With respect to Local 9051, the evidence presented at the hearing demonstrated that officers of the Local were present on numerous instances when acts of intimidation and violence occurred. The record further reveals that, on several occasions, Local officers actively engaged in such acts. In fact one Local Union officer was criminally *105charged and convicted of a misdemeanor in connection with alleged acts of picket line misconduct. The testimony presented at this hearing also indicated that the officers of the Local were closely monitoring the picket line throughout the course of this strike. Given the continuing nature of the picket line misconduct we conclude that reasonable cause exists to believe that these Local officers were aware of the current problems along the picket line.

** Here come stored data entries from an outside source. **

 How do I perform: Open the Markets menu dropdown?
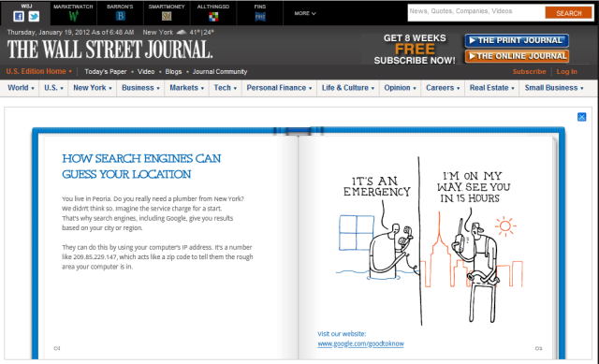[x=187, y=88]
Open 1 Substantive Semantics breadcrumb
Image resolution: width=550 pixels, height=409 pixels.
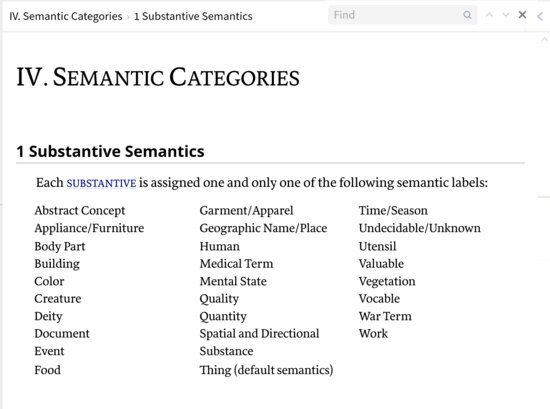pyautogui.click(x=193, y=16)
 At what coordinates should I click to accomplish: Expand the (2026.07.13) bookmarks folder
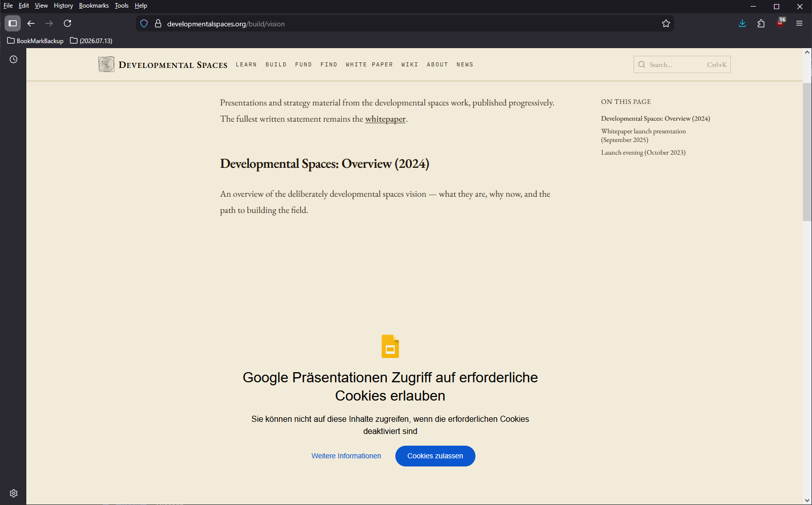(91, 41)
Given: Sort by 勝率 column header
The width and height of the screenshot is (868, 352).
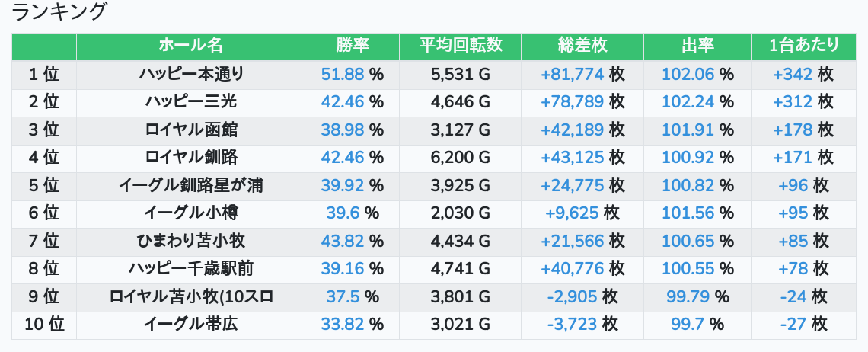Looking at the screenshot, I should pos(352,46).
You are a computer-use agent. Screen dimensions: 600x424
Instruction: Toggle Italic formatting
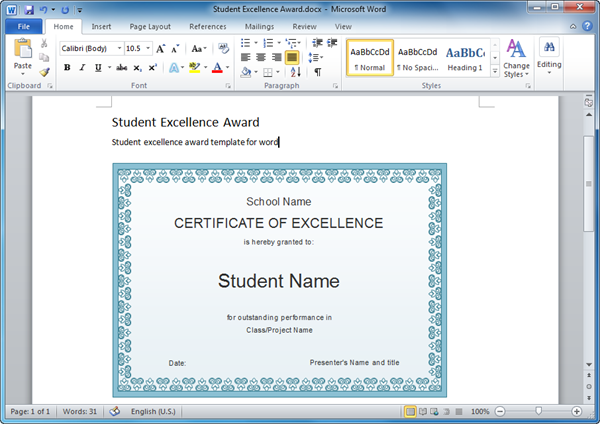[x=82, y=68]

Yet these officers took no effective steps to control or disavow this conduct. Accordingly we hold that there is reasonable cause to believe that Local 9051 bears responsibility for these acts of picket line misconduct.

As for the International we believe, that as the certified bargaining representative for these employees, it too bears some responsibility for their alleged acts of picket line misconduct. The International authorized the strike. The International has continued to provide strike benefits to the members of Local 9051 throughout this dispute. The International has also provided funds for legal representation for members of Local 9051 who have been criminally charged on matters arising out of alleged acts of strike related misconduct. Such payments certainly should have alerted the International to the fact that problems were occurring on this picket line.

Moreover the staff representative of the International, Mr. John Dever, was personally present on several occasions when picketers engaged in violent and intimidating acts. Again, given the continuing nature of this misconduct, we conclude that reasonable cause exists to believe that Dever, as the staff representative of the International, knew or should have known of current problems on the picket line. Therefore, we hold that there is reasonable cause to believe that the International also bears responsibility for current picket line misconduct.

In reaching this conclusion we recognize that Dever and the officers of the Local denied knowledge of recent misconduct and testified at length regarding the efforts they had taken to curtail picket line violence. While this testimony may go to the ultimate merit of the unfair labor practice charges pending against the Unions, it does not justify denying injunctive relief under § 10(j) of the Act. The scope of our inquiry at this point is quite limited. We are not free to determine the ultimate issue of whether the Unions’ actions violate the National Labor Relations Act. That determination is entrusted exclusively to the NLRB. Rather we must merely determine whether reasonable cause exists to believe that violations have occurred.

In this case petitioner has shown that a continuing pattern of violence exists at the picketed RUR Industries plant. Petitioner has demonstrated that both the Local and the International knew or should have known of this violence. Petitioner has also established that, on several occasions, International staff representatives and Local officers were present when these acts occurred. The evidence further indicates that some Local Union officers actually engaged in acts of violence and intimidation. Finally it is apparent that neither the Local nor the International has effectively disavowed or controlled this conduct. Therefore, we feel that this record supports the conclusion that there is reasonable cause to believe that violations of the Act have occurred and that both respondents are responsible for these violations.

We also hold that injunctive relief is just and proper in these circumstances. The acts complained of in this case are continuing to this date. They are acts which present a grave danger of personal injury and property damage to strikers, non-striking employees, and third parties.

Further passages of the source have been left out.